## Directions for this task:
From the line containing "The height and width of the screenshot is (683, 1568)." onward, every line of the entries is to be set down exactly, the last line included.

### Records provided

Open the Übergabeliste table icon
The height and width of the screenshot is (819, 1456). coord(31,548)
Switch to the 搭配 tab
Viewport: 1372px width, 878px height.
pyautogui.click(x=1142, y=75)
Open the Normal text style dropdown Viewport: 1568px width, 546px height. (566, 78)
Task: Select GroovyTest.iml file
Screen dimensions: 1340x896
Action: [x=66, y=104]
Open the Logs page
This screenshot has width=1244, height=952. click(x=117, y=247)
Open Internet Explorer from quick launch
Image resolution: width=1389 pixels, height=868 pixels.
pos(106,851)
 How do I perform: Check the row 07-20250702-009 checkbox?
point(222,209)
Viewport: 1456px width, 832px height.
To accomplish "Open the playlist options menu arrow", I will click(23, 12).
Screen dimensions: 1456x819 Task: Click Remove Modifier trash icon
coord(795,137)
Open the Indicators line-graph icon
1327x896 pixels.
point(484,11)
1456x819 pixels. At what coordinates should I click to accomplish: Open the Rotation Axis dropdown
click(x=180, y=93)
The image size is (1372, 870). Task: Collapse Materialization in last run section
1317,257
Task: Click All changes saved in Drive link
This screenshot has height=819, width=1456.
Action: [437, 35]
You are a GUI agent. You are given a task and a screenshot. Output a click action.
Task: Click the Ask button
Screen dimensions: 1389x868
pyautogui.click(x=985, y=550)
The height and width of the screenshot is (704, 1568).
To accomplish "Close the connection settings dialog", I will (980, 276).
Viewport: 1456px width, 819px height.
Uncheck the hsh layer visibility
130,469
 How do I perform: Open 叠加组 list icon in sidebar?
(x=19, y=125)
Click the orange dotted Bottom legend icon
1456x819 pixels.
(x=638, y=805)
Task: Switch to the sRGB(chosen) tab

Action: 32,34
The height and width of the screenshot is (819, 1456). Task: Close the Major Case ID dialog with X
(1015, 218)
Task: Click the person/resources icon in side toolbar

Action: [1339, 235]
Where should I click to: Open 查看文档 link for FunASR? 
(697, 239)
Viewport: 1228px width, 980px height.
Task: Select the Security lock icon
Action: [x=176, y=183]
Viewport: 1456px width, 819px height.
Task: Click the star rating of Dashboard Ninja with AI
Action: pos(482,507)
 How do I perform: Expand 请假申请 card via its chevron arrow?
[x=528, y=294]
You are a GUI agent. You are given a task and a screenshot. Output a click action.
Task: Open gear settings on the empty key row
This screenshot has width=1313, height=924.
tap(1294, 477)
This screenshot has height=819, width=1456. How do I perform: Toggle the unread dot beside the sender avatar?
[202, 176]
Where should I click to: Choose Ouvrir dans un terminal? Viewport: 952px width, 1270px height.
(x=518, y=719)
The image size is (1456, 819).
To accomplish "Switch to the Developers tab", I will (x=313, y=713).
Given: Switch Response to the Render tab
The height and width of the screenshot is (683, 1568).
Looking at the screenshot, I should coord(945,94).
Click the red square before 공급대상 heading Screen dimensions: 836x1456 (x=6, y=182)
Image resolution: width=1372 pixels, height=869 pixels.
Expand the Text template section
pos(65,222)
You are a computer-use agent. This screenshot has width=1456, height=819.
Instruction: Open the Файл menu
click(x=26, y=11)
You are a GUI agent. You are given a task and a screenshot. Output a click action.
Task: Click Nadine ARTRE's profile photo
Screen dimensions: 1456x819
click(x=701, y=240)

######

## Answer section:
The height and width of the screenshot is (683, 1568).
Looking at the screenshot, I should coord(945,94).
Click the red square before 공급대상 heading Screen dimensions: 836x1456 (x=6, y=182)
Image resolution: width=1372 pixels, height=869 pixels.
Expand the Text template section
pos(65,222)
You are a computer-use agent. This screenshot has width=1456, height=819.
Instruction: Open the Файл menu
click(x=26, y=11)
You are a GUI agent. You are given a task and a screenshot. Output a click action.
Task: Click Nadine ARTRE's profile photo
Screen dimensions: 1456x819
click(x=701, y=240)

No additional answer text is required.